David Crystal, in Language and the Internet (2001, 2nd edition 2006), argued that the internet has created a genuinely new medium of communication — neither speech nor writing, but something in between, which he termed "Netspeak." Crystal identified five key internet-related varieties:
| Variety | Features |
|---|---|
| Variable formality; blends features of letters and conversation; can be formal or informal depending on context | |
| Chat groups / forums | More informal; turn-taking resembles conversation; use of emoticons/emoji |
| Virtual worlds / gaming | Specialised vocabulary; role-play register; rapid abbreviation |
| The Web | Hypertext; multimodal (text + image + video); new genres (blogs, wikis) |
| Instant messaging | Highly informal; abbreviations; emoji; conversational features in written form |
Crystal argued that CMC is not "debased" or "corrupt" language but a creative adaptation of language to a new medium.
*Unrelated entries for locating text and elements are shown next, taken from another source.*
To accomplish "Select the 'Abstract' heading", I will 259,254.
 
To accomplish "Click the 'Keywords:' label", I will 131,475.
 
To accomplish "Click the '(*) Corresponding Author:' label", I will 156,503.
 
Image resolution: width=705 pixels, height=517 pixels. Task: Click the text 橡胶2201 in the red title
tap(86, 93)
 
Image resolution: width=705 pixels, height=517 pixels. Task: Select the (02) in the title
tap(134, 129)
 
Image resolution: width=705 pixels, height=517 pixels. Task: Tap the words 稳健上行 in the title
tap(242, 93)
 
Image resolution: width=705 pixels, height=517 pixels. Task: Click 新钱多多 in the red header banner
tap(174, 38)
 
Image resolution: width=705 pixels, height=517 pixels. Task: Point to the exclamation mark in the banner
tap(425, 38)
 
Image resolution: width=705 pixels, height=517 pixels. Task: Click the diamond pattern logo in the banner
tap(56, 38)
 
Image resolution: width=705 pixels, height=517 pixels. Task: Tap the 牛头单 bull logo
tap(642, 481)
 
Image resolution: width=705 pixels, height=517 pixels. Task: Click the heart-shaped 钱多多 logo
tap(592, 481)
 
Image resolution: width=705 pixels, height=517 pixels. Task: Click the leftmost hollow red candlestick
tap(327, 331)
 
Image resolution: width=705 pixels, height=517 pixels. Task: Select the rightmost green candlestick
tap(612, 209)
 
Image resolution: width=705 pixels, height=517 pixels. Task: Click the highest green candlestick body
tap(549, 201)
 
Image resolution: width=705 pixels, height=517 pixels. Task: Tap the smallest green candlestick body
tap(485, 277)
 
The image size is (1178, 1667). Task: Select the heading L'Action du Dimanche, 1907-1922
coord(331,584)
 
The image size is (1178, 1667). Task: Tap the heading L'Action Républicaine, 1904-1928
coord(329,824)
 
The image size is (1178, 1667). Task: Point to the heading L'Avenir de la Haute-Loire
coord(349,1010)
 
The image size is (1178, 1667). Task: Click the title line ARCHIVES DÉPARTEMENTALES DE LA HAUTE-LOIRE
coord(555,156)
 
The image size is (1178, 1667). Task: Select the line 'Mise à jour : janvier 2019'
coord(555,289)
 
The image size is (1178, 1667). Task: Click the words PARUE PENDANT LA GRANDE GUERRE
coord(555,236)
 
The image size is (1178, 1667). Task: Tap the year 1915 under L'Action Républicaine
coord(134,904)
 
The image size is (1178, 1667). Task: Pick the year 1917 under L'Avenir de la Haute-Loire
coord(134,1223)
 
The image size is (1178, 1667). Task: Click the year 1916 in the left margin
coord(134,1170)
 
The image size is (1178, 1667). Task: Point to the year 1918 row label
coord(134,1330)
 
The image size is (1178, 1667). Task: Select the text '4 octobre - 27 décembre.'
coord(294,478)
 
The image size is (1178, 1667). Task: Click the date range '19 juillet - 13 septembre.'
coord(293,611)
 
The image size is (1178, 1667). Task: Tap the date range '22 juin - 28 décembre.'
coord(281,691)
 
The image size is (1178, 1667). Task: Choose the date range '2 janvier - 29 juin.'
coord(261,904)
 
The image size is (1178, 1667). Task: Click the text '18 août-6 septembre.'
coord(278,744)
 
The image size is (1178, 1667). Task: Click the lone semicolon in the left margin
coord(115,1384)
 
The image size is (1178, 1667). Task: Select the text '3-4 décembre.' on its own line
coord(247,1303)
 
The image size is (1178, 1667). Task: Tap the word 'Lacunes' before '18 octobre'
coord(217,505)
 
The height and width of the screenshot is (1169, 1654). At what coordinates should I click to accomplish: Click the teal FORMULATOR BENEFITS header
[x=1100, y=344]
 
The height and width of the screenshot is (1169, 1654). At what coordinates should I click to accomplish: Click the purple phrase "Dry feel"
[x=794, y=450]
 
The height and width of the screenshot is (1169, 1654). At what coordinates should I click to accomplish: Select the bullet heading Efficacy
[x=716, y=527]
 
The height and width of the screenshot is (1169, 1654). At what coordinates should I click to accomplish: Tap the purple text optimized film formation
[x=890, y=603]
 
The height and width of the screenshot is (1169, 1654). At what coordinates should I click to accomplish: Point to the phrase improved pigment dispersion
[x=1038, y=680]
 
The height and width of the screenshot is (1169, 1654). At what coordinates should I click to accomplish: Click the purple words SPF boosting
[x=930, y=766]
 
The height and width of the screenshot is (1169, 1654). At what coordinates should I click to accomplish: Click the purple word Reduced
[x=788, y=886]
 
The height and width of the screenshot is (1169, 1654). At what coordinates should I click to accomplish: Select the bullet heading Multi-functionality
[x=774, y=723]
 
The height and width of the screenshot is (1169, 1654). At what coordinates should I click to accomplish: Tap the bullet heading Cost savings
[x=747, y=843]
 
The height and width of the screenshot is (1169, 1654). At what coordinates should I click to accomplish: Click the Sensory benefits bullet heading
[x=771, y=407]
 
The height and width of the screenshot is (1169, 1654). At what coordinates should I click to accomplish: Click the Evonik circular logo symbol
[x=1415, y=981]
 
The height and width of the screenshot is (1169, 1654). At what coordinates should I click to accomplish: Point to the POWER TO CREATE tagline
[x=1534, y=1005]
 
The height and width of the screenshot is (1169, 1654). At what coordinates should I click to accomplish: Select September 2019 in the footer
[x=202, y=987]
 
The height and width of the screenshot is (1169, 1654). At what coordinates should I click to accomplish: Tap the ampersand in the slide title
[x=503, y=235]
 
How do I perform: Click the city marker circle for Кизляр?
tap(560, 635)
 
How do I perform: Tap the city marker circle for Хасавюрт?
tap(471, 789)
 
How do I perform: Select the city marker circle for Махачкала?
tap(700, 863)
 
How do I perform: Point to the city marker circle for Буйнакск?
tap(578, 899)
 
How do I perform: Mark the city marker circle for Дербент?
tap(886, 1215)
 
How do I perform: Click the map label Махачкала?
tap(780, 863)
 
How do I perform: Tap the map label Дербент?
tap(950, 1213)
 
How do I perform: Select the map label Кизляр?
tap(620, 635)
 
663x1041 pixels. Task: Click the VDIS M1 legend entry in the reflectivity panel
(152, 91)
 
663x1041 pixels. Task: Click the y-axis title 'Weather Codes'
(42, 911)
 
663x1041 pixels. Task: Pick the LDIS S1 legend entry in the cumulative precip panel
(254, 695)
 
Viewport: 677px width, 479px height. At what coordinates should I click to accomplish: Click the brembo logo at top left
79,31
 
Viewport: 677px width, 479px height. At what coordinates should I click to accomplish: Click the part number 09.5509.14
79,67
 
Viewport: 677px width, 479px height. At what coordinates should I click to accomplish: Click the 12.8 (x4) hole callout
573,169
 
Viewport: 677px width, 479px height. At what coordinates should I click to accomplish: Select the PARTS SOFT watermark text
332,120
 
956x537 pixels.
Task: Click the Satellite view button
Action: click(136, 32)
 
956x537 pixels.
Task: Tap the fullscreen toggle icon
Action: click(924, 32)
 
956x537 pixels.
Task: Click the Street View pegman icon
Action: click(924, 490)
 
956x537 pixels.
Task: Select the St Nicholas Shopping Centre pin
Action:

Each variety has its own conventions, and competent users switch between them depending on context — demonstrating sophisticated code-switching ability.
Crystal's Txtng: The Gr8 Db8 (2008) directly challenged the widespread belief that texting is destroying literacy. His key findings include:
| Claim | Crystal's Evidence |
|---|---|
| "Texting is full of abbreviations" | Only 10% of text messages contain abbreviations; most are written in standard English |
| "Texting damages spelling" | Research shows a positive correlation between texting frequency and spelling ability |
| "Texting abbreviations are new" | Many abbreviations predate texting: IOU (1618), SWALK (early 20th century), Xmas (16th century) |
| "Young people are the worst offenders" | Adults use text abbreviations more than children; children use standard spelling more often |
| "Texting replaces reading and writing" | Texting adds to the amount of reading and writing young people do; it does not replace other forms |
Crystal concluded that texting requires and develops phonological awareness — you need to understand how a word sounds in order to abbreviate it (for example, gr8 requires knowing that the "-eight" of great sounds like ate, and l8r depends on the same insight). Abbreviation, far from being a symptom of ignorance, is a sophisticated language game with deep historical roots: Crystal points out that initialisms such as IOU are centuries old, that Xmas uses a Greek-derived abbreviation dating back hundreds of years, and that abbreviating is something literate cultures have always done. The moral panic about "text-speak", then, repeats the exact pattern Aitchison and the Milroys describe — a new practice associated with the young is recast as a threat to the language, on the basis of feeling rather than evidence.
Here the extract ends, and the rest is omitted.